Companies

Tech Titans Set to Invest $300 Billion in AI by 2025

Published December 21, 2024

Artificial intelligence (AI) is shaping up to be one of the most transformative technologies in recent history. Its unique capability to quickly generate text, images, videos, and computer code is poised to catalyze an unprecedented boost in productivity across businesses globally.

The AI industry is still relatively young, but forecasts from Wall Street indicate that it could contribute between $7 trillion and $200 trillion to the global economy over the next ten years. Consequently, major tech companies are engaged in a fierce competition for dominance in AI, investing heavily in data center infrastructure and advanced computing chips.

According to an estimation from investment bank Morgan Stanley, a group of four leading technology firms is expected to channel a combined $300 billion into capital expenditures (capex) by the year 2025. The primary driver for this massive expenditure will be investments in AI, with Nvidia supplying many of the most advanced chips necessary for such development, putting its stock in a strong position to benefit from this spending spree.

Current Spending Trends among Tech Giants

To develop more advanced AI applications, developers require sophisticated large language models (LLMs) that call for extensive data processing power—an expensive requirement. While established AI startups like OpenAI and Anthropic have the financial resources to construct their own data centers, most businesses rely on renting computing capacity from tech giants that are building centralized infrastructure.

Based on public financial reports, here’s a breakdown of how much certain tech giants are currently investing in capex, specifically for AI infrastructure:

  • Microsoft spent $20 billion on capex in the first quarter of its fiscal 2025 (ending September 30), which follows a sizeable expenditure of $55.7 billion during fiscal 2024.
  • Amazon informed investors that it plans to allocate $75 billion throughout 2024 to bolster its AI initiatives.
  • Alphabet (Google) is projected to spend over $50 billion on capex by the conclusion of 2024.
  • Meta Platforms aims to invest up to $40 billion on capex this year.
  • Oracle has earmarked $13.8 billion for capex in its fiscal year 2025, ending in May.
  • Even Tesla plans to invest over $11 billion in AI infrastructure for 2024 to improve its self-driving vehicle technology.

Chips play a crucial role in this capital allocation. In 2023, Nvidia's H100 graphics processing units (GPUs) became the leading choice for AI development, allowing the company to capture a remarkable 98% market share. Today, Nvidia has commenced the shipment of its new Blackwell GPUs, which promise a significant enhancement in performance.

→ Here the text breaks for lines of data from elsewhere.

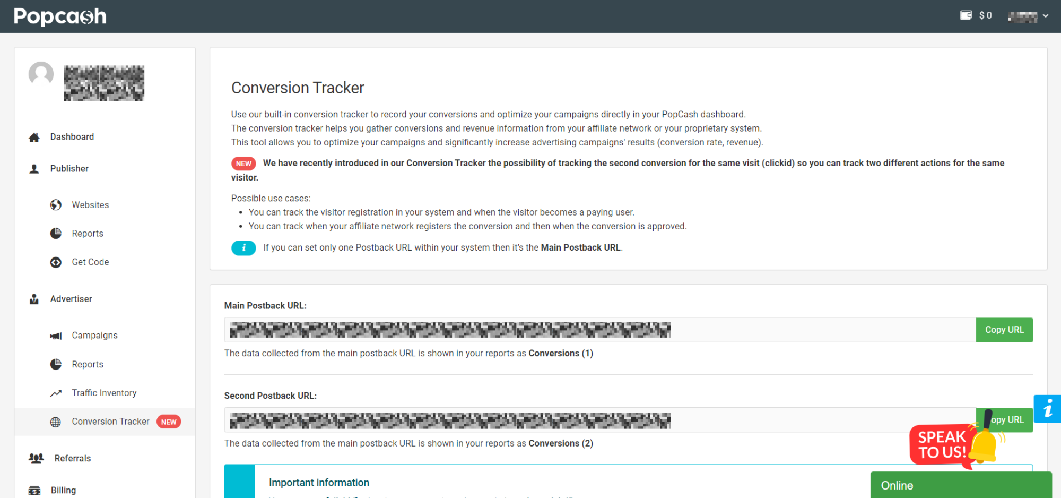Screen dimensions: 1061x498
Task: Click the Campaigns megaphone icon
Action: tap(56, 336)
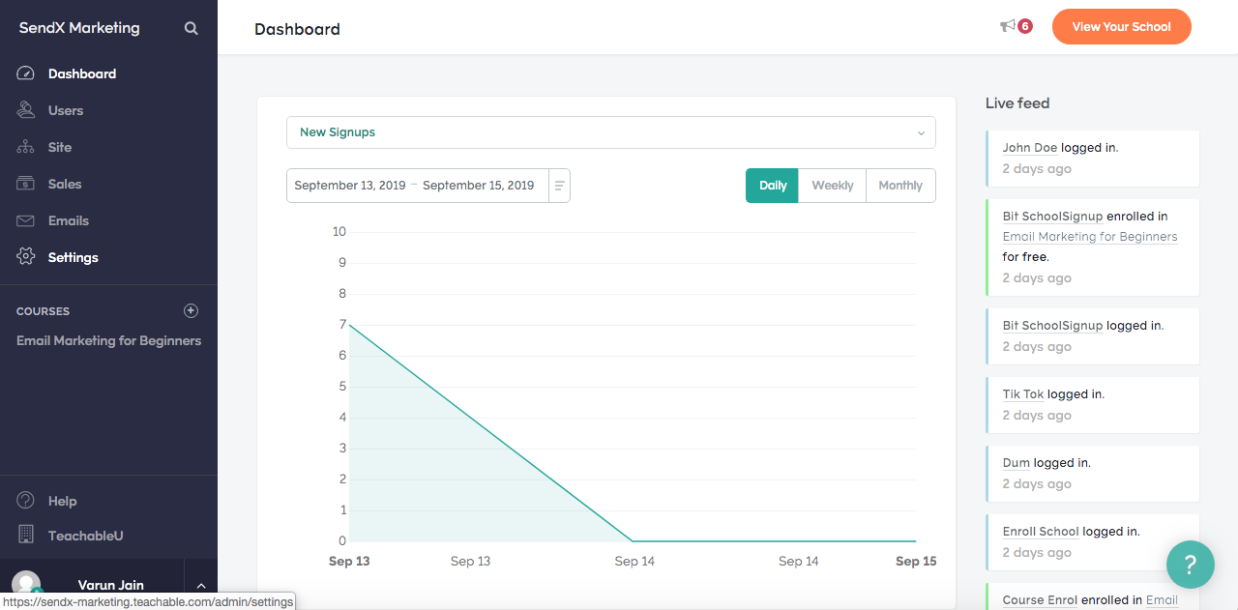Switch the chart to Weekly view
Image resolution: width=1238 pixels, height=610 pixels.
click(x=832, y=186)

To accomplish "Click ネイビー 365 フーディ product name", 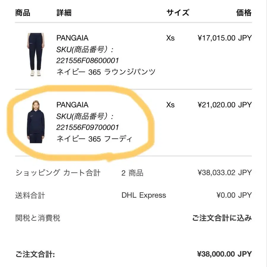I will click(94, 139).
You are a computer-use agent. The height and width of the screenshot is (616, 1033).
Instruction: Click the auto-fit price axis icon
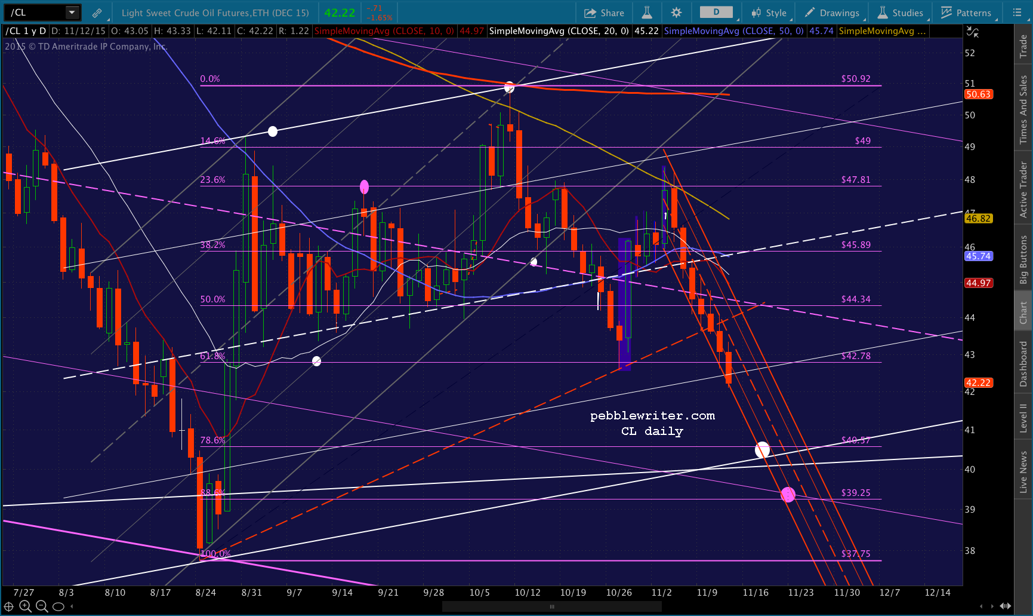point(973,32)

Growth Projections from Morgan Stanley for 2025

Morgan Stanley projects that four tech powerhouses will invest a combined $300 billion on capex in 2025, with the following individual estimates:

  • Amazon: $96.4 billion
  • Microsoft: $89.9 billion
  • Alphabet: $62.6 billion
  • Meta Platforms: $52.3 billion

These projections signify substantial growth from the current spending levels of these companies in 2024. It's challenging to determine the exact portion of this expenditure that will be directed toward chips, but prior forecasts from Morgan Stanley hinted that Nvidia may ship as many as 800,000 units of its GB200 GPU, based on their Blackwell architecture, during the first quarter of 2025.

The estimated prices for these GPUs range between $60,000 to $100,000, which indicates that sales could translate into about $64 billion in revenue in the first quarter of 2025 if averaged at $80,000 per unit. Given that Nvidia reported a total revenue of $35 billion recently, it signifies a substantial growth potential ahead.

Early reports suggest that Microsoft is becoming the largest purchaser of GB200 GPUs, while Oracle intends to create a large computing cluster using over 131,000 GPUs. The GB200 NVL72 system can execute AI inference operations at a rate 30 times faster than its H100 counterpart, making it highly sought-after by businesses.

Nvidia Stock Could Be The Key Beneficiary

Considering the scale of spending anticipated, Nvidia's stock outlook appears promising. Despite a remarkable 700% surge over the past two years, analysts suggest that the stock might still represent good value.

Nvidia is projected to earn $129 billion in revenue for its fiscal 2025 (ending in January), maintaining high profitability. Over the past four quarters, the company has reported earnings per share (EPS) of $2.54, giving it a price-to-earnings (P/E) ratio of 53.5, which is slightly lower than its long-term average of 58.8.

Looking ahead, the outlook for Nvidia appears even brighter. Analysts suggest that for the fiscal year 2026, the company could achieve an EPS of $4.43 on revenue of $195 billion. This would equate to a forward P/E ratio of 30.6, indicating that the stock would need to grow over 90% next year just to meet its historical P/E average.

Furthermore, Nvidia has consistently outperformed Wall Street expectations, indicating that there may still be room for additional growth.